Il dipendente dell’ospedale ha aggiunto: «In realtà pochissime persone ricoverate qui sono davvero malate. Questo può sembrare un ospedale, ma in realtà non è diverso da un carcere. Il cancello è bloccato con grosse catene d’acciaio e non è possibile fuggire, inoltre, per rendere i pazienti fisicamente deboli, viene dato loro poco cibo».
Insieme ai firmatari e ai dissidenti, anche i credenti vengono spesso internati negli ospedali psichiatrici. L’internamento in queste strutture è uno degli strumenti che il regime utilizza per costringerli a rinunciare alle loro convinzioni religiose.
Secondo un dipendente di un ospedale psichiatrico situato nella Regione autonoma del Guangxi Zhuang, non appena i fedeli della Chiesa di Dio Onnipotente (CDO) vengono ricoverati, l’ospedale inizia immediatamente la «cura» senza alcun test o esame preliminare. I medici della struttura sostengono di avere una «cura speciale» per i credenti.
Una fedele della CDO ha ricordato la sua dolorosa esperienza in un ospedale psichiatrico nel 2017: «Per costringermi a prendere le pillole, due medici maschi mi hanno bloccata su una scrivania e poi mi hanno inflitto delle scosse sulla schiena e sulle mani con i manganelli elettrici. Tutto il mio corpo tremava per il dolore. Non potevo quasi respirare e non riuscivo a controllare la vescica. Le torture sono cessate solo quando ho accettato di prendere le medicine».
Durante il ricovero protrattosi per oltre un mese, la donna ha ricevuto sei trattamenti d’urto e in due occasioni è svenuta. I medici l’hanno anche minacciata dicendole che, se avesse continuato a praticare la sua fede, il figlio avrebbe perso il lavoro. Appena la donna è stata dimessa, anche se era ancora debole, si è immediatamente nascosta per evitare altri arresti.
La donna ha ricordato: «A causa delle scosse elettriche la mia memoria è diminuita e spesso le mani e i piedi perdevano sensibilità. Ho iniziato a sentirmi un po’ meglio solo sei mesi dopo».
Una fedele della CDO della città di Tianmen, nella provincia centrale dell’Hubei, ha trascorso 157 giorni in un ospedale psichiatrico. La donna ha ricordato: «Un medico mi ha detto che in ragione della mia fede ero una paziente psichiatrica e che non c’era alcun bisogno di sottopormi a ulteriori test». Una volta, tre infermiere l’hanno costretta ad assumere farmaci prescritti ai malati di mente anche se hanno ammesso che non presentava i sintomi correlati alle patologie mentali. Secondo le infermiere queste erano le regole dell’ospedale e hanno minacciato di legarla se avesse rifiutato le cure.

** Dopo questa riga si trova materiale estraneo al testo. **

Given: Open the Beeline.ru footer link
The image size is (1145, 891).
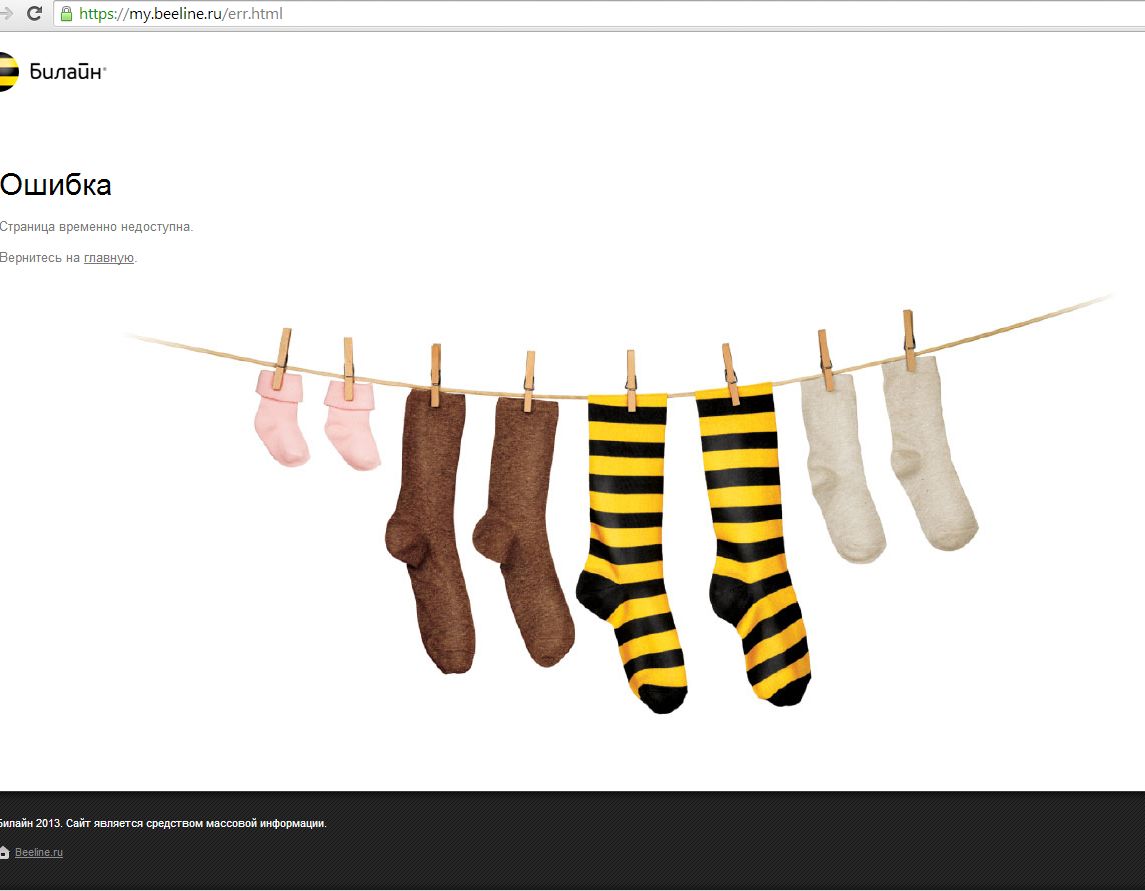Looking at the screenshot, I should tap(39, 853).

Chinese Human Rights Defenders, una coalizione di ONG cinesi e internazionali, nel suo briefing nel 2016 ha denunciato: «L’internamento nelle strutture psichiatriche è una forma comune di ritorsione e punizione comunemente impiegata dalle autorità contro gli attivisti e i critici del governo. Tale pratica persiste sebbene sia verosimilmente illegale ai sensi della prima Legge sulla salute mentale emanata tre anni orsono, il 1° maggio 2013».

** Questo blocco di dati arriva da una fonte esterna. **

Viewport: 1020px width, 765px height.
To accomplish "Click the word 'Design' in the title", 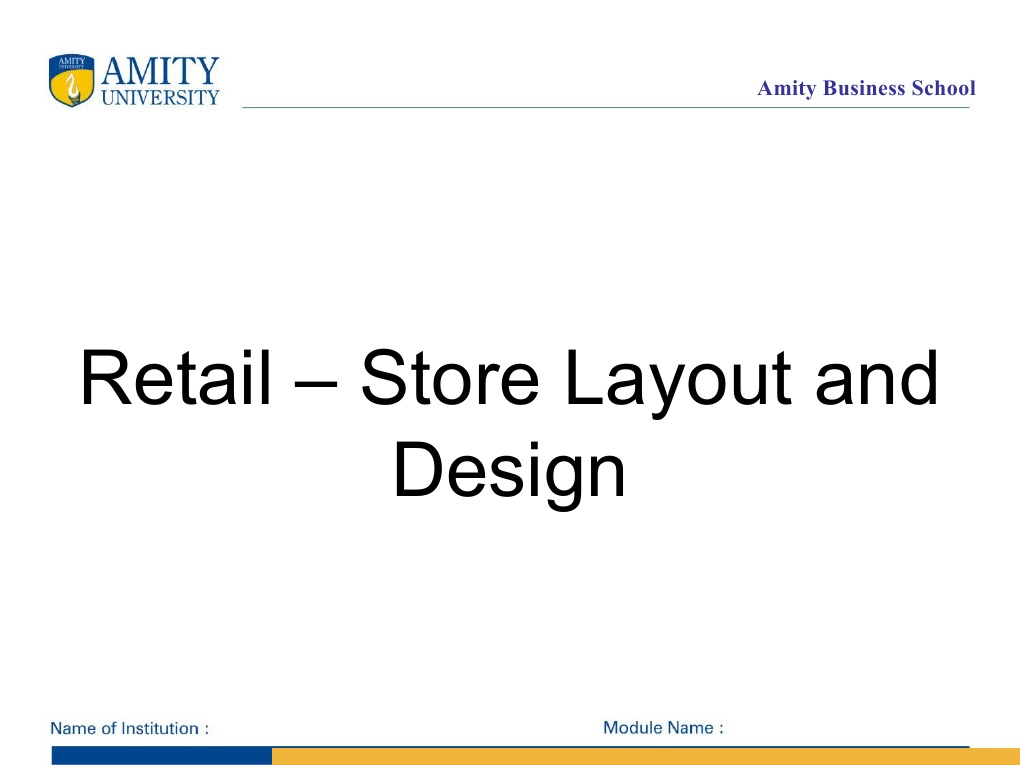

Ogni anno migliaia di persone vengono rinchiuse per punizione negli ospedali psichiatrici. Uno dei casi più recenti è quello di Dong Yaoqiong, la «ragazza dell’inchiostro» che aveva diffuso in streaming un video in cui deturpava un poster di Xi Jinping. La donna è stata rilasciata il 19 novembre dopo aver trascorso più di un anno in un ospedale psichiatrico.